◆ Estratto scelto ◆

L’imposta sulla pubblicità di Gorizia nel mirino dei commercianti: «Poca trasparenza e tanta confusione»

Tra i professionisti cittadini cresce il malumore per la mancanza di chiarezza da parte dell’ente riscossore

GORIZIA Un famoso detto dice che la pubblicità è l’anima del commercio, ma nel caso di Gorizia la pubblicità rischia di mandare all’anima ciò che rimane del commercio. Lo sanno i titolari delle sempre più numerose attività che in questi giorni stanno ricevendo gli avvisi di accertamento esecutivo inviati dal nuovo concessionario incaricato della riscossione dell’Imposta comunale sulla pubblicità.

Il caso Icp, inizialmente sollevato dal consigliere comunale Fabio Gentile, si sta allargando a macchia d’olio e montano le proteste. Dopo che l’assessore comunale a Bilancio finanze e tributi, Dario Obizzi, aveva incontrato i referenti della Step Srl e aveva osservato che le singole posizioni potevano essere contestate e che il Comune di Gorizia stava, in ogni caso, valutando la possibilità di una rateizzazione, è intervenuta a gamba tesa Confmercio che, per voce del presidente Gianluca Madriz, ha osservato l’intempestività dell’operazione e ha annunciato che verranno analizzate puntualmente assieme ad un legame le situazioni dei singoli associati.

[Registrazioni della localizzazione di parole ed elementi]

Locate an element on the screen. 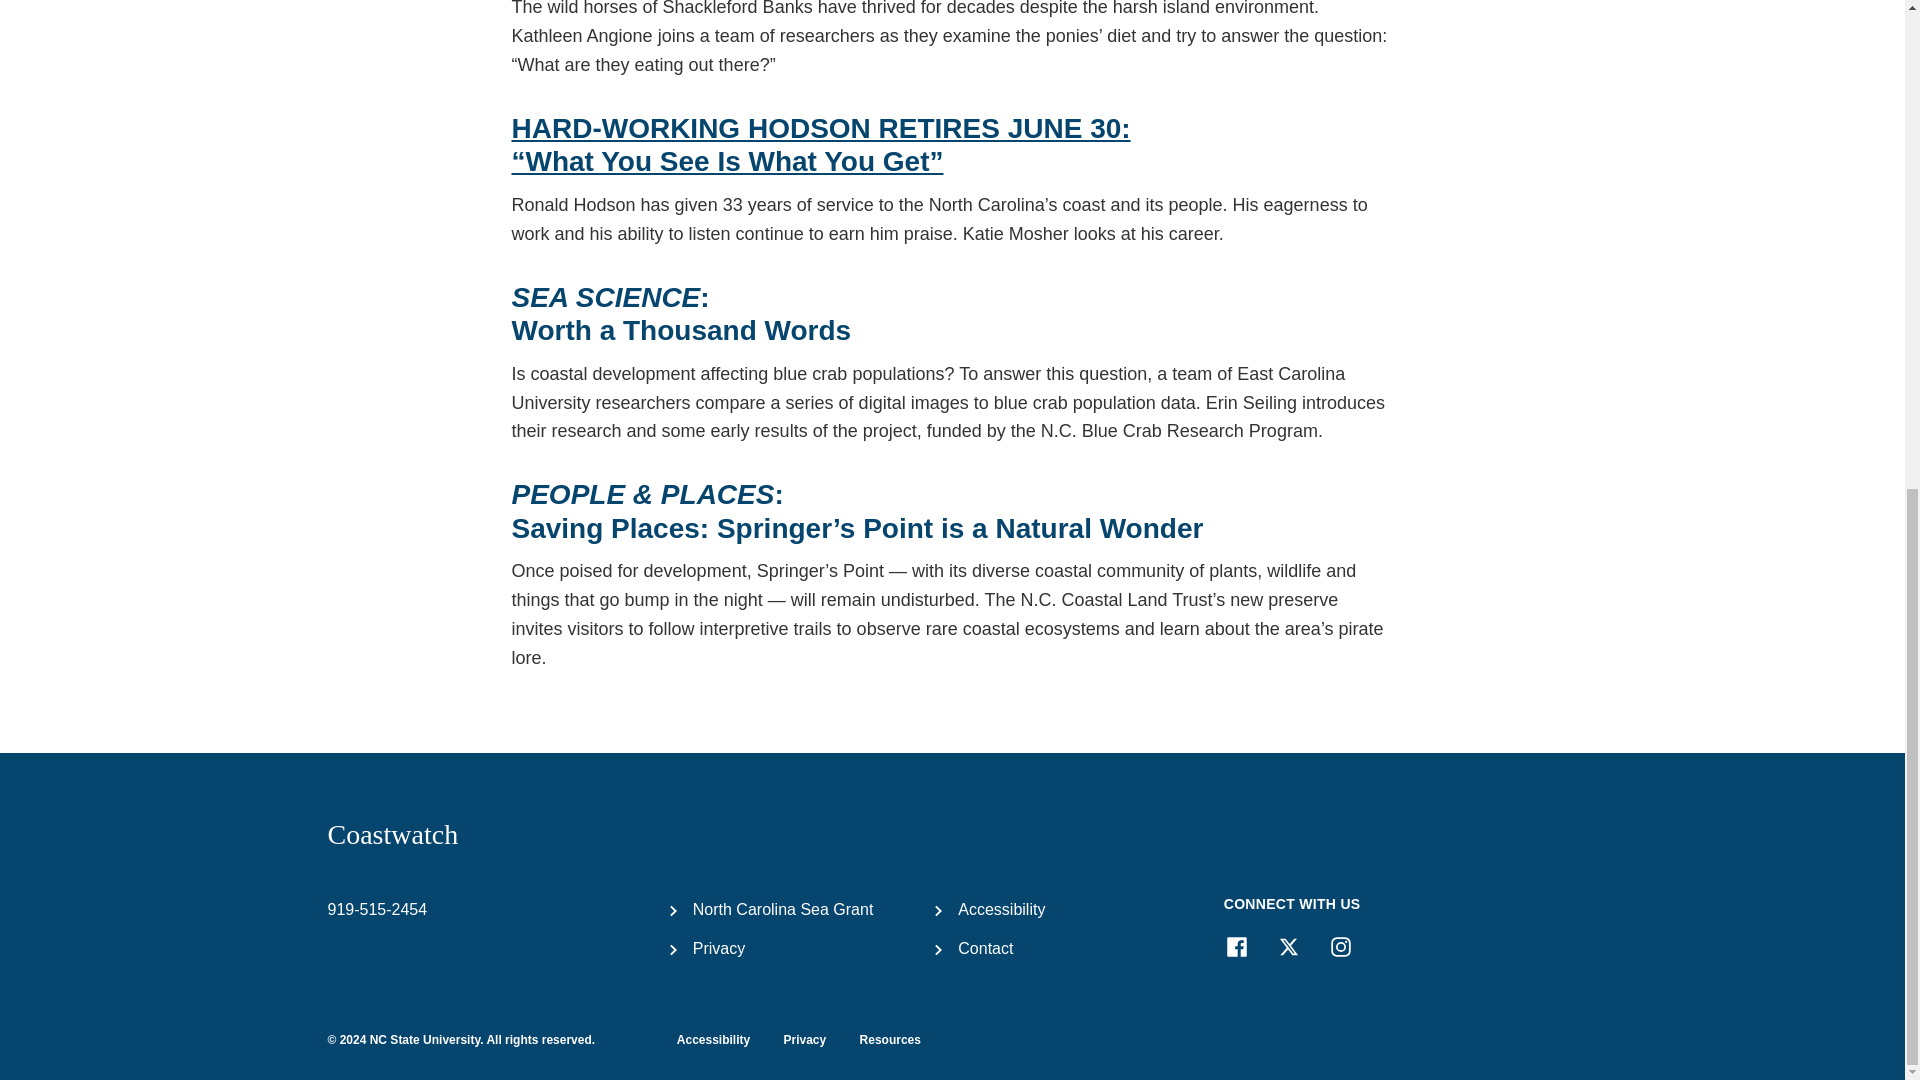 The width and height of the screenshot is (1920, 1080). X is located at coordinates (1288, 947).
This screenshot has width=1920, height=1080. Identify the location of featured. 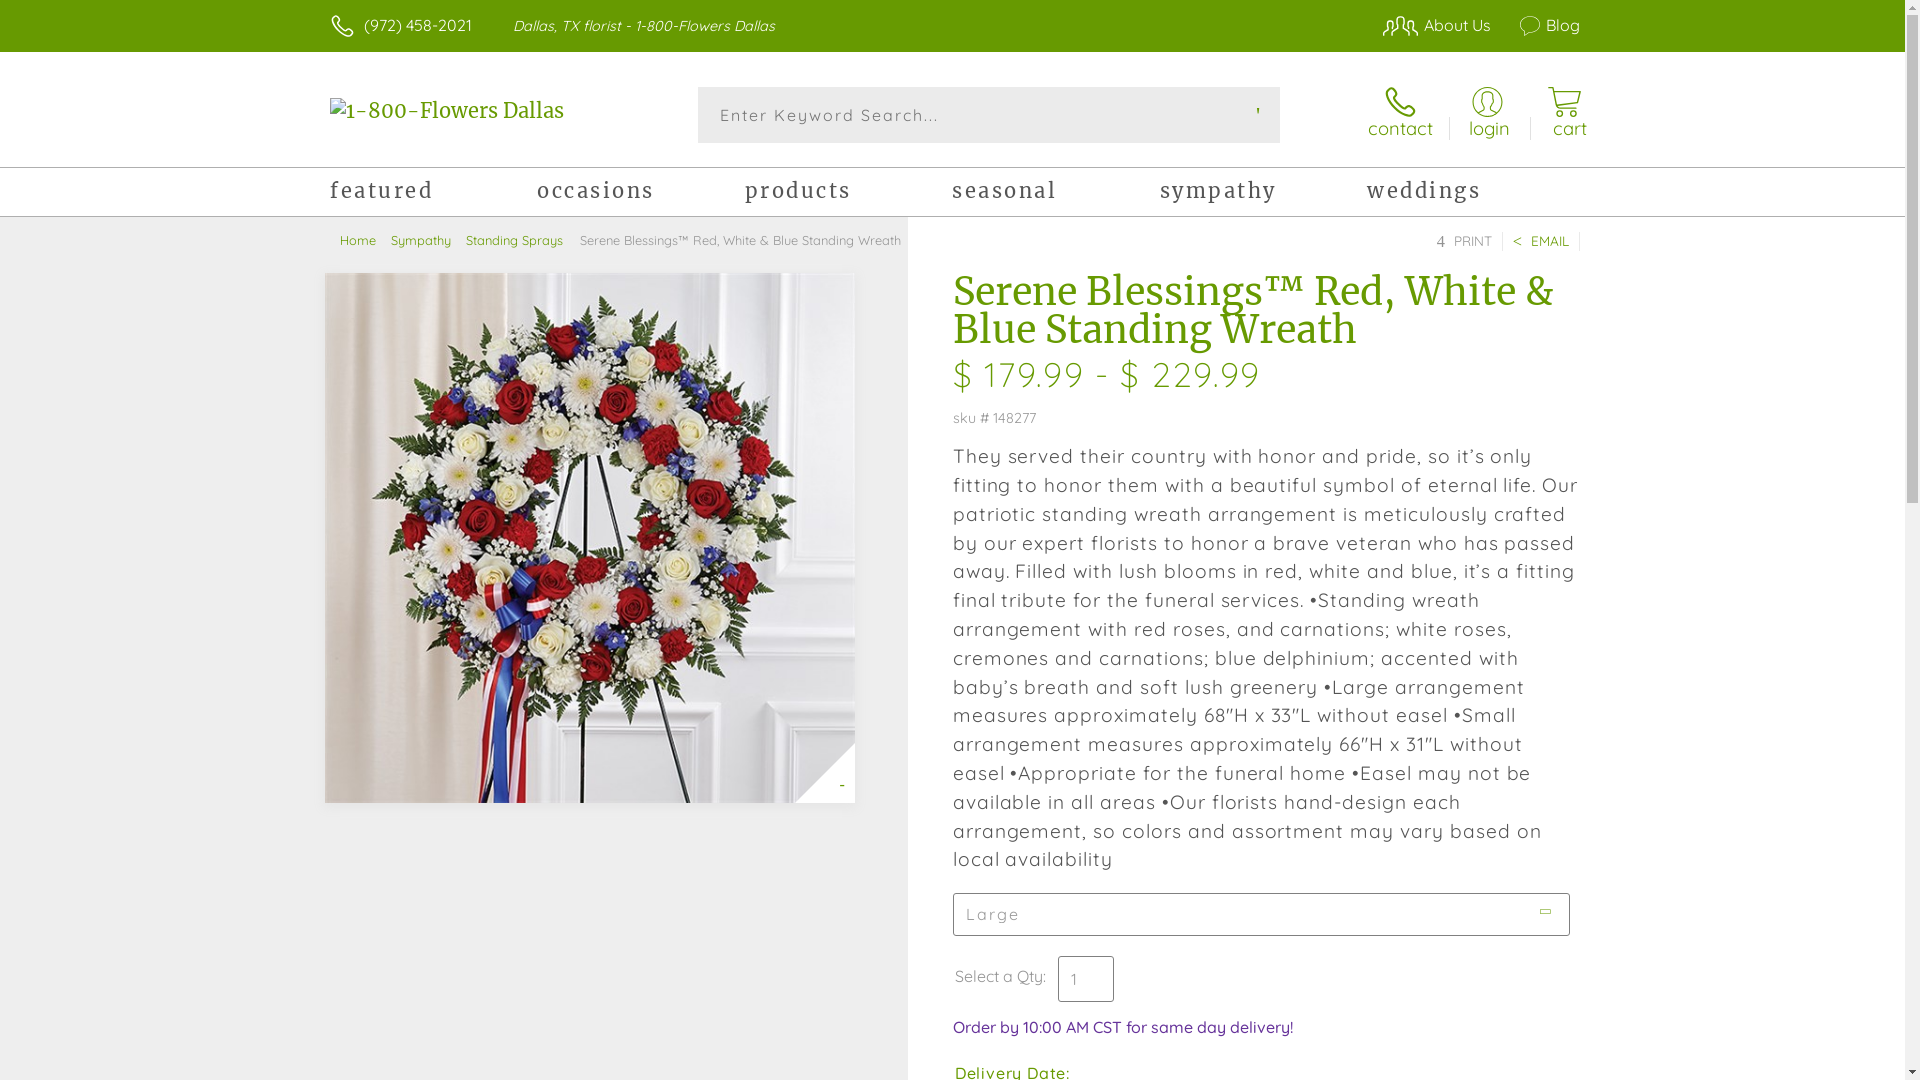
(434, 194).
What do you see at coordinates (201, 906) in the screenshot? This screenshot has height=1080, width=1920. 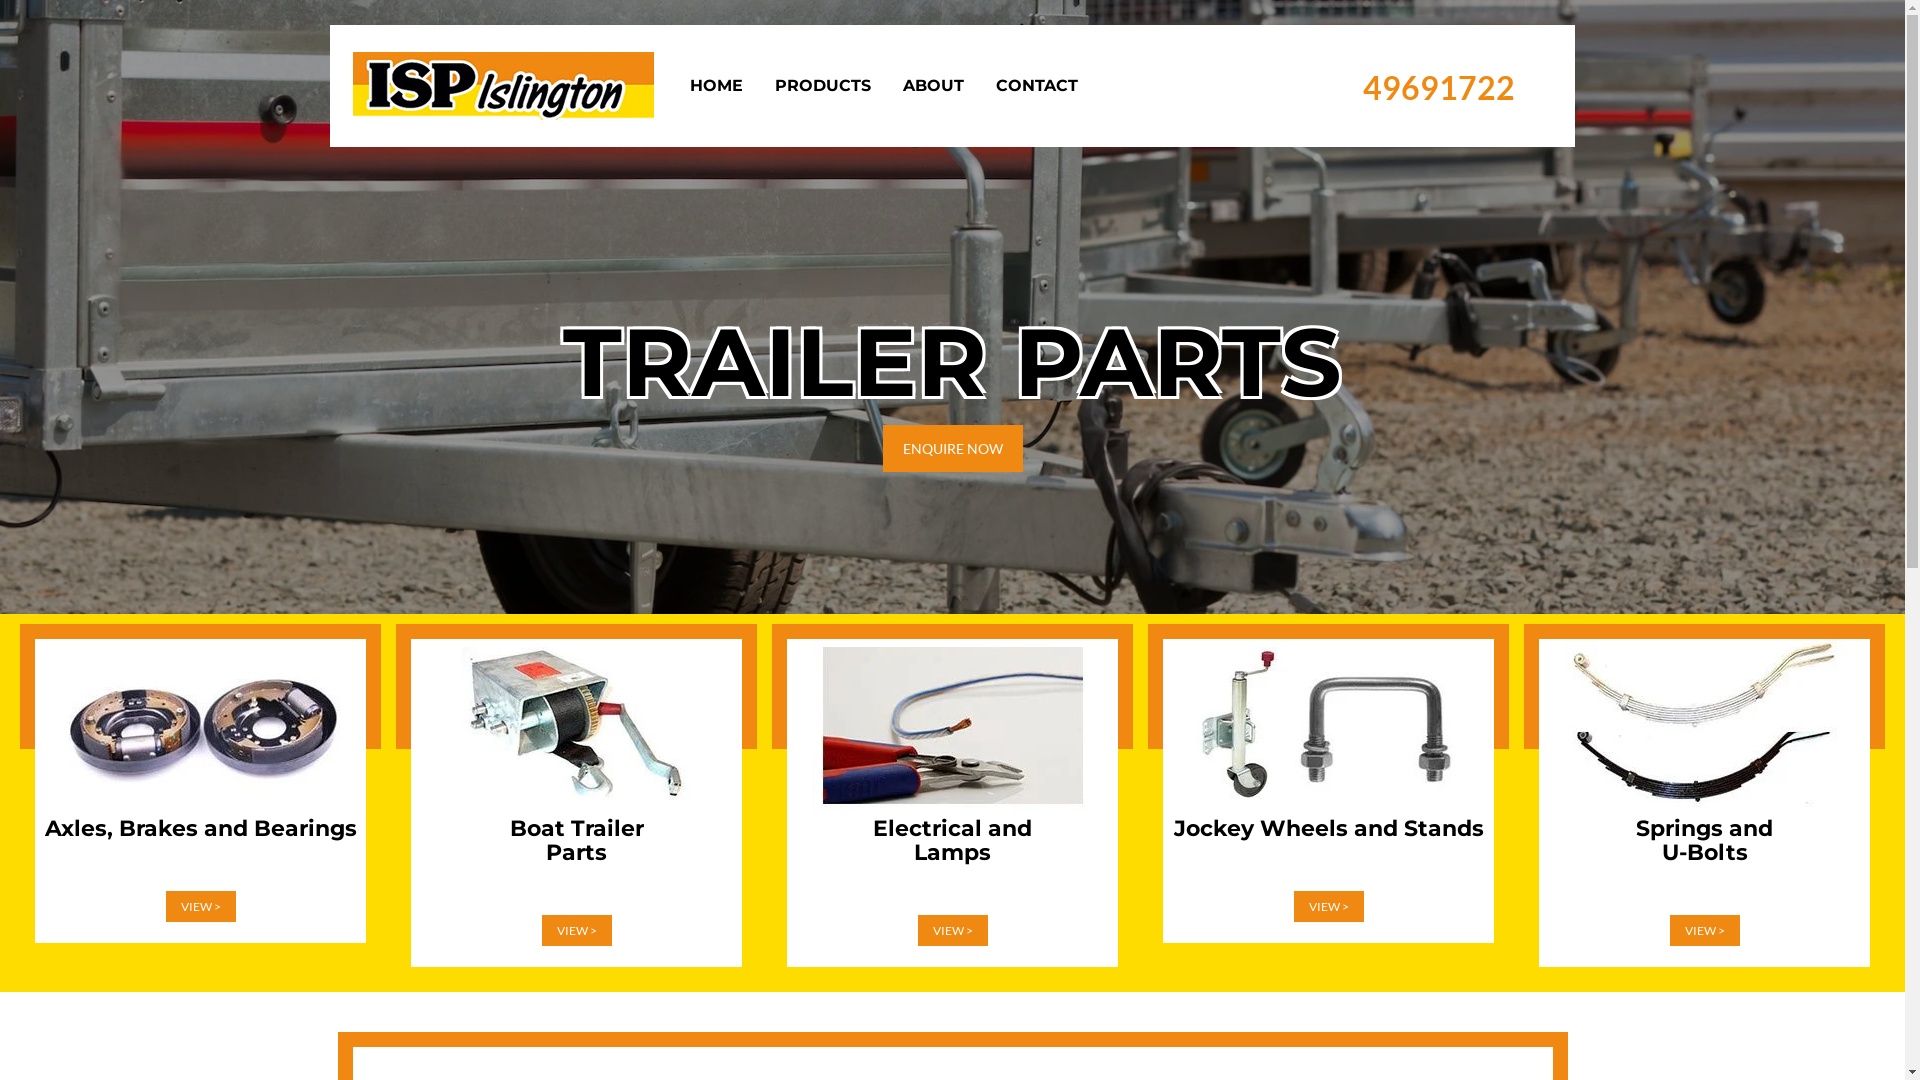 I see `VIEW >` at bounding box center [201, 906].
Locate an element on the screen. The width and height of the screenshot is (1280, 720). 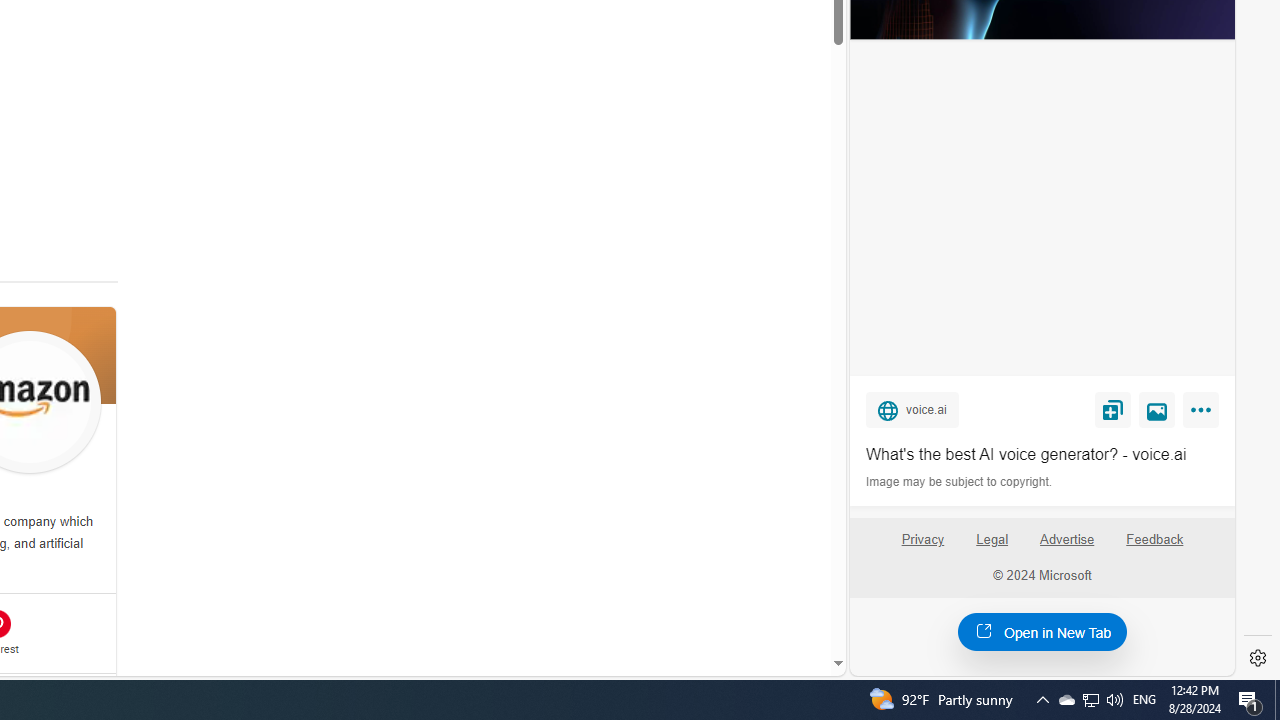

◆ Compito da svolgere ◆
Ricopia dall'articolo sull'imposta sulla pubblicità di Gorizia il passo compreso tra «Tra i professionisti» e «comunale sulla pubblicità.», estremi inclusi.

◆ Soluzione svolta ◆
Tra i professionisti cittadini cresce il malumore per la mancanza di chiarezza da parte dell’ente riscossore

GORIZIA Un famoso detto dice che la pubblicità è l’anima del commercio, ma nel caso di Gorizia la pubblicità rischia di mandare all’anima ciò che rimane del commercio. Lo sanno i titolari delle sempre più numerose attività che in questi giorni stanno ricevendo gli avvisi di accertamento esecutivo inviati dal nuovo concessionario incaricato della riscossione dell’Imposta comunale sulla pubblicità.